-- Start of GIVEN TEXT --

Referring now to the drawings wherein like reference numerals
identify like elements, the present invention may be described
herein in terms of various hardware components and processing
steps. It should be appreciated that such components may be
realized by any number of hardware components configured to perform
the specified functions. For example, the present invention may
employ various integrated circuit components, e.g., transistors,
memory elements, digital signal processing elements, integrators,
motors, actuators, servos, gears, and the like, which may carry out
a variety of functions under the control of one or more
microprocessors or other control devices. Moreover, various types
of material may be used in making the probe tip cleaning and
shaping pads. In addition, those skilled in the art will appreciate
that the present invention may be practiced in any number of
probing device contexts and that the preferred embodiment described
herein is merely one exemplary application for the invention.
General techniques that are known to those skilled in the art are
not described in detail herein.
An exemplary multilayer adhesive and abrasive pad ("MAAP") 100 for
cleaning and shaping probe tips is illustrated in FIG. 2 according
to various aspects of the present invention. A support structure
110 supports the MAAP 100. MAAP 100 is attached to support
structure 110 by, for example, a first adhesive layer 120. MAAP 100
is made of abrasive particles and adhesive material. MAAP 100 has
first adhesive layer 120 and successive layers of abrasive
particles 130 and adhesive 140. Top layer 150 is preferably an
abrasive layer 130.

-- End of GIVEN TEXT --
-- Start of COLLECTED MATERIAL --

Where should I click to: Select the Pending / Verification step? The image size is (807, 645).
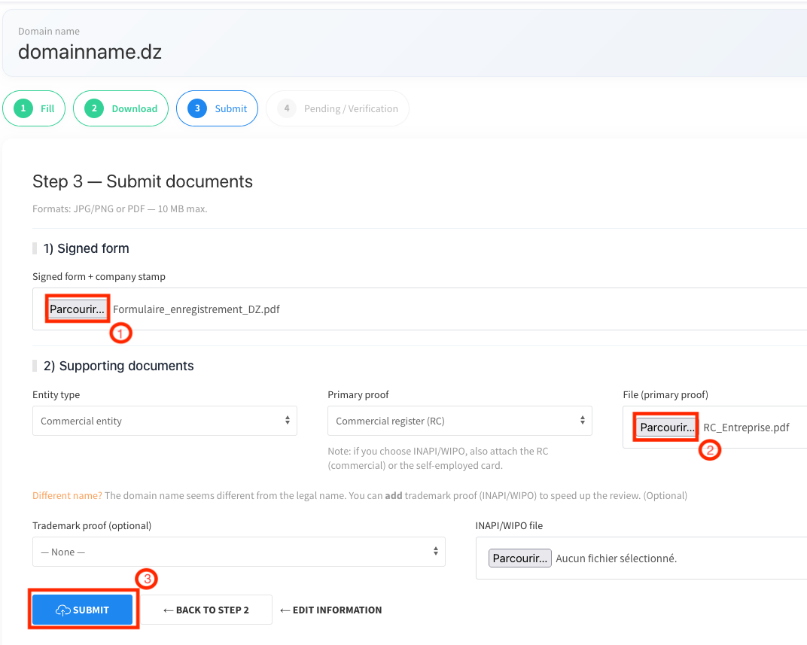[338, 108]
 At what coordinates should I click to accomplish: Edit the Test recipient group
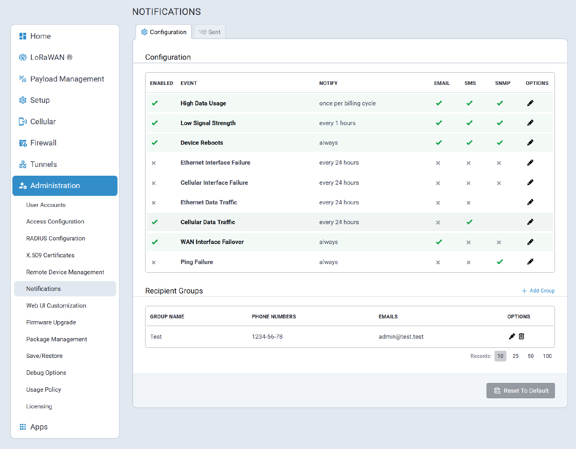[x=512, y=336]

-- End of COLLECTED MATERIAL --

WHAT THE TASK ASKS: Transcribe the passage on the probe tip cleaning pad above verbatim, starting with "General techniques that" and going on through "abrasive layer 130.".

IN RESPONSE:
General techniques that are known to those skilled in the art are
not described in detail herein.
An exemplary multilayer adhesive and abrasive pad ("MAAP") 100 for
cleaning and shaping probe tips is illustrated in FIG. 2 according
to various aspects of the present invention. A support structure
110 supports the MAAP 100. MAAP 100 is attached to support
structure 110 by, for example, a first adhesive layer 120. MAAP 100
is made of abrasive particles and adhesive material. MAAP 100 has
first adhesive layer 120 and successive layers of abrasive
particles 130 and adhesive 140. Top layer 150 is preferably an
abrasive layer 130.